Nguyễn Hữu Thọ (10 July 1910, Bến Lức District – 24 December 1996, Hanoi) was acting President of the Socialist Republic of Vietnam from 30 March 1980 to 4 July 1981.
A French-educated lawyer in Cochin China, Thọ was also a member of the French Section of the Workers' International (SFIO) and a participant in the Vietnamese struggle for independence. He joined the Vietnamese National Popular League (or Liên Việt) in 1948, Communist Party in 1949, and was kept in detention from 1950–52, he later came to support the 1954 Geneva agreements, but opposed the régime of South Vietnam's president, Ngô Đình Diệm. In August 1954, he founded the Committee in Defense of Peace and the Geneva Agreements. The committee was crushed and banned by the South Vietnamese government in November the same year, and Thọ and other members of the organization were jailed after a police raid.
He remained in detention until 1961, when he managed to escape. Free, Thọ became Chairman of the Central Committee of the National Liberation Front. In 1965, he delivered an anti-imperialist speech, a booklet was later published in English, entitled SPEECH. His title was given as: President of the Presidium of the Consultative Council of the South Viet Nam National Front for Liberation on the 5th founding anniversary of the N.F.L. In 1969, he came Chairman of the Consultative Council of the Provisional Revolutionary Government of the Republic of South Vietnam, a post he retained until South Vietnam was incorporated into North Vietnam in 1976.

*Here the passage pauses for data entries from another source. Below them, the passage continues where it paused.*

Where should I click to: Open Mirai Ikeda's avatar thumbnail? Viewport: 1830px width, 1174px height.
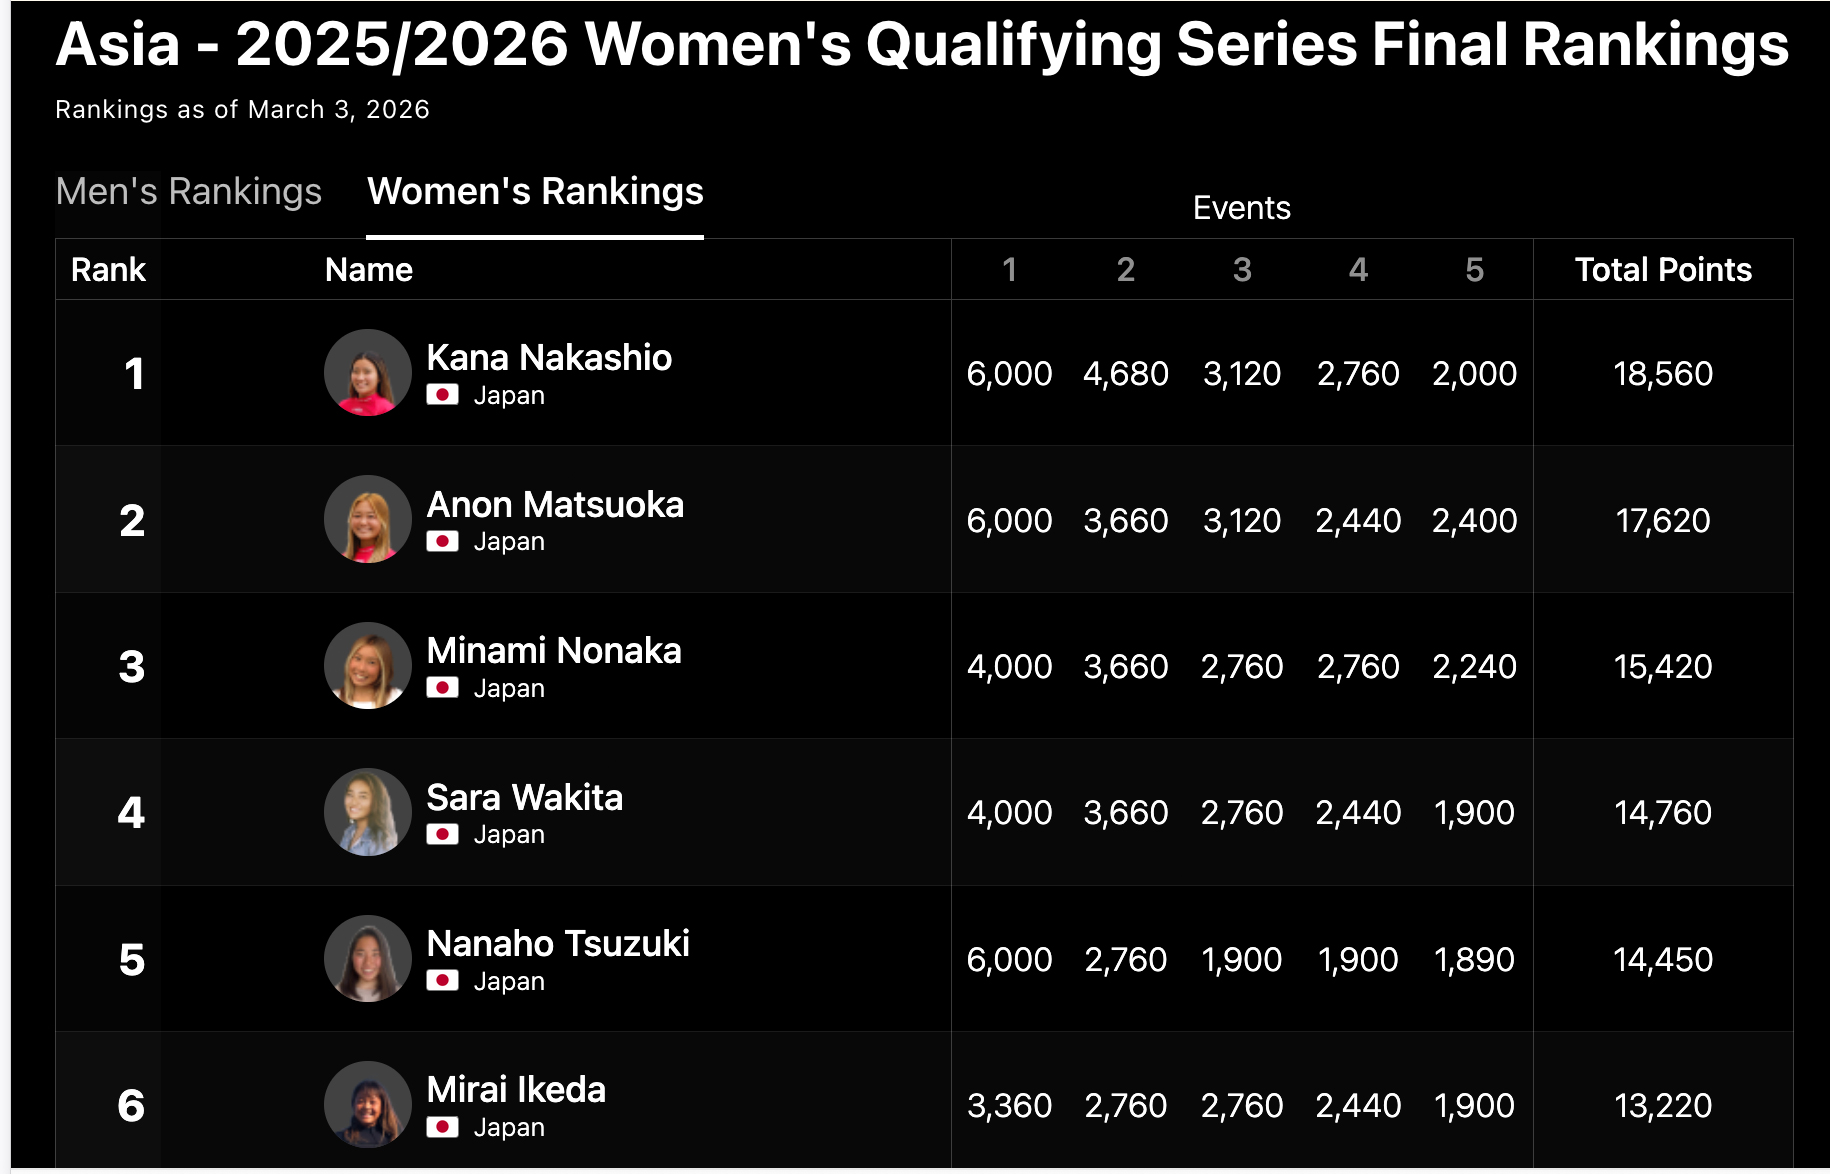(368, 1105)
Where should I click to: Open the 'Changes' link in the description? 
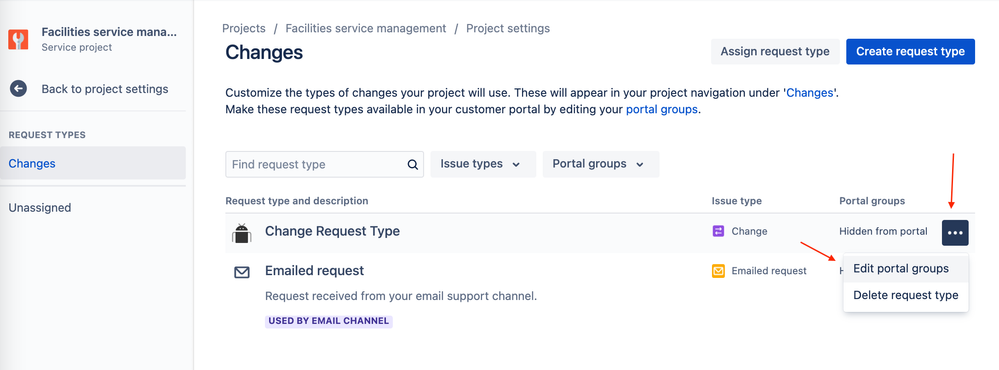[810, 92]
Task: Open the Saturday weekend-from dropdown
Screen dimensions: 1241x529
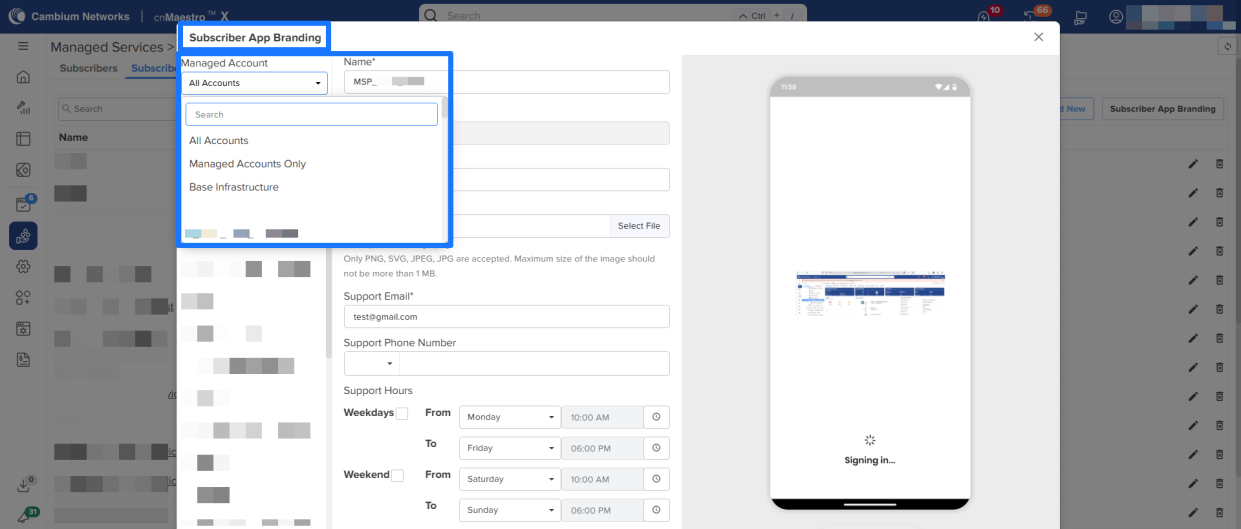Action: coord(509,479)
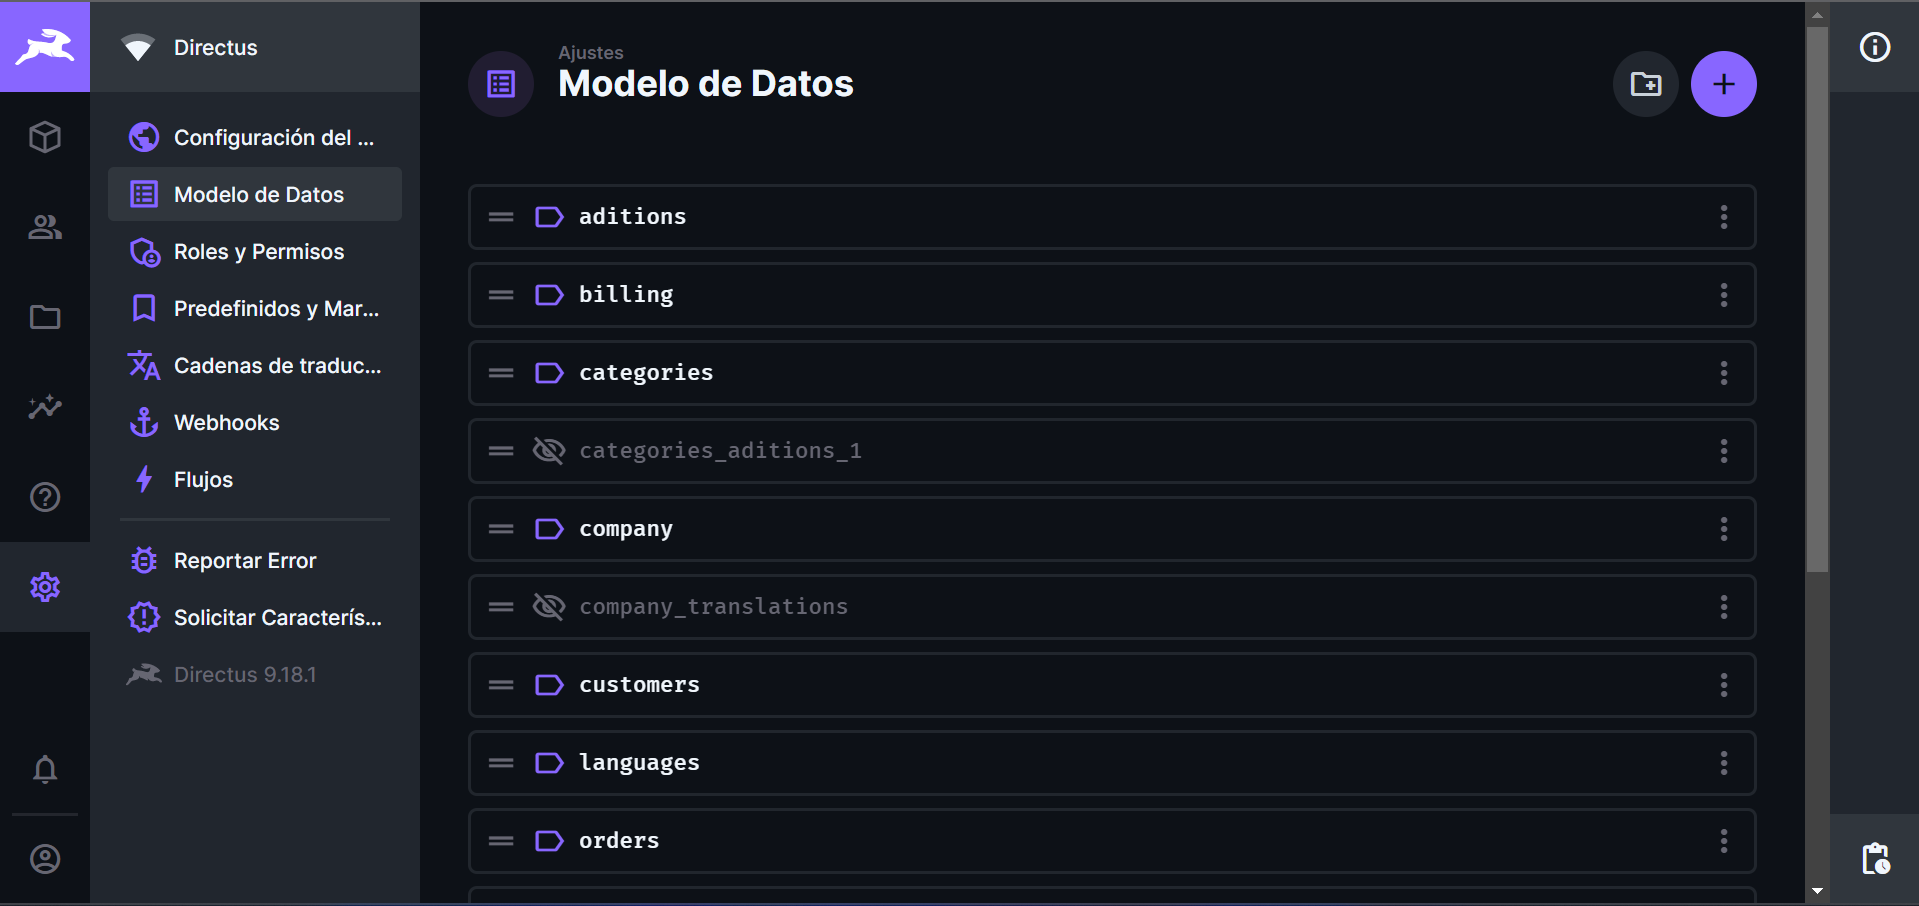This screenshot has width=1919, height=906.
Task: Click the plus button to create collection
Action: click(x=1723, y=84)
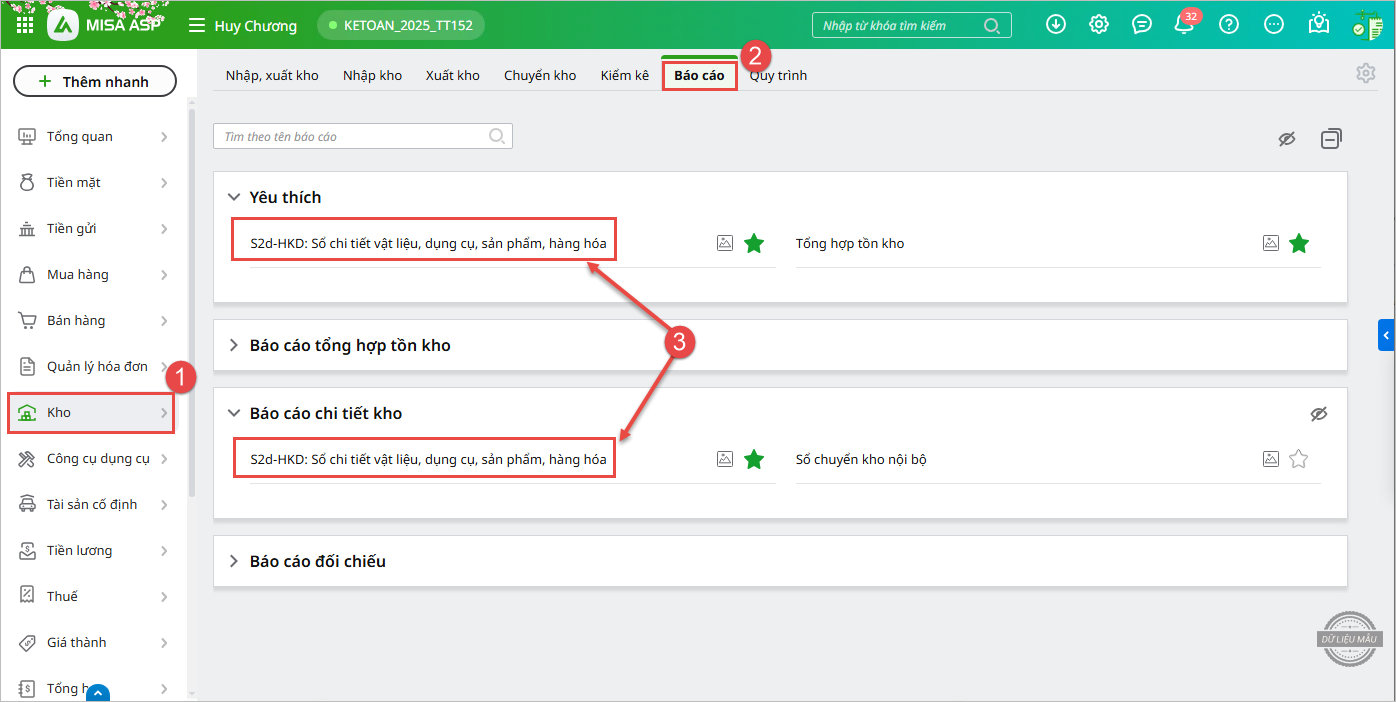1396x702 pixels.
Task: Open Tổng hợp tồn kho report
Action: click(x=850, y=243)
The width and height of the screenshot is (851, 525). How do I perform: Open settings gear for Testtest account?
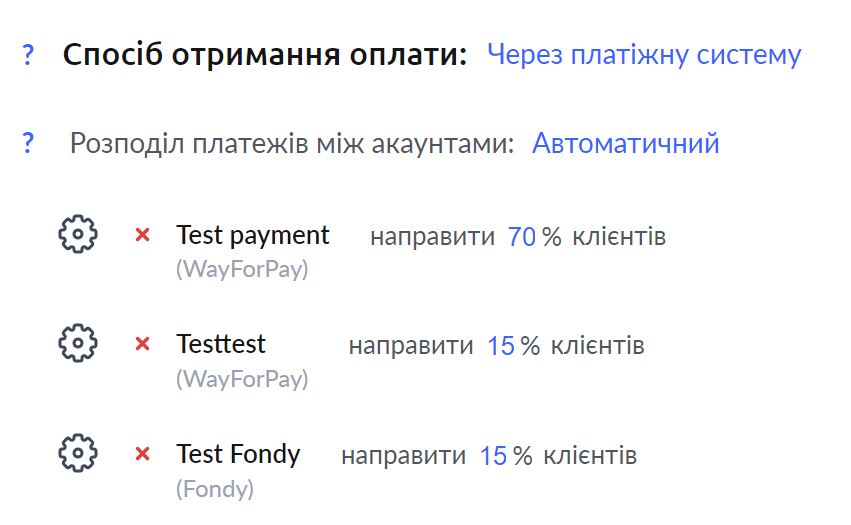pos(78,343)
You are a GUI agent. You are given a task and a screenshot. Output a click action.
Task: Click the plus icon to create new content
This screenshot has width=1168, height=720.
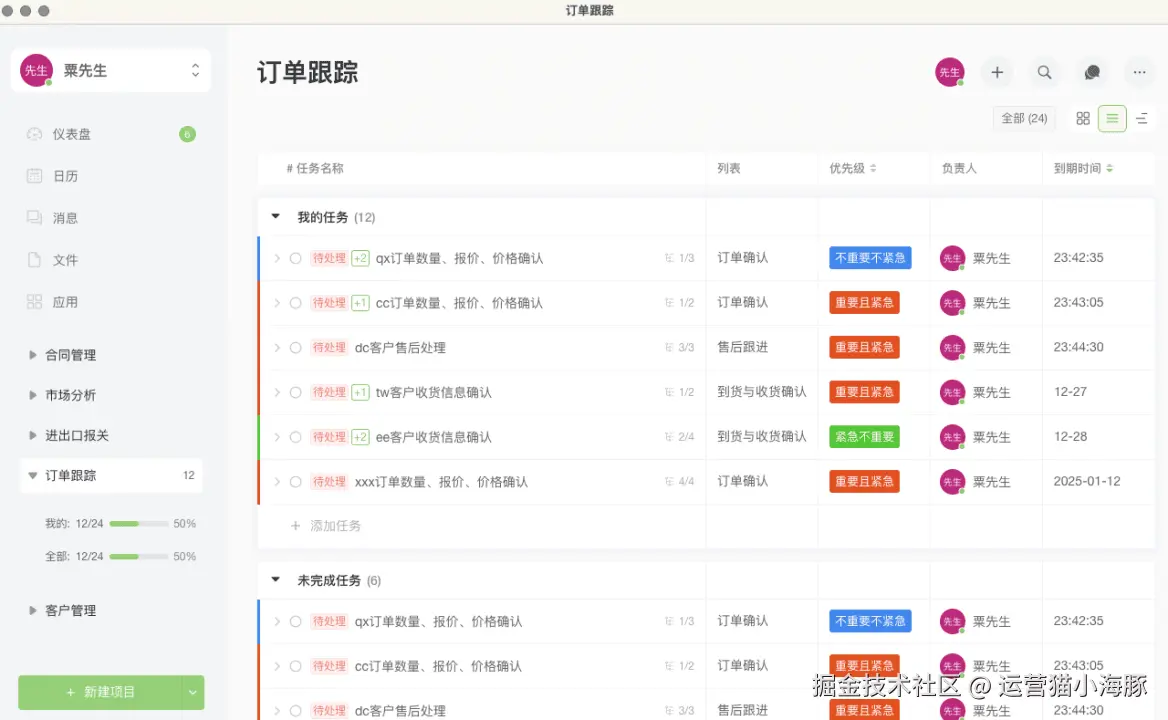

In the newly re-united Vietnam, he served as one of the vice presidents until the death of Tôn Đức Thắng, when he was named acting president (April 1980 — July 1981), a post he held until the appointment of Trường Chinh, Chairman of the Standing Committee of the National Assembly, in July 1981. On relinquishing the post of president, he assumed the role of Chairman of the National Assembly until 1987. He was vice-chairman of the council of state 1981-92. Thọ was awarded the Lenin Peace Prize (1983–84).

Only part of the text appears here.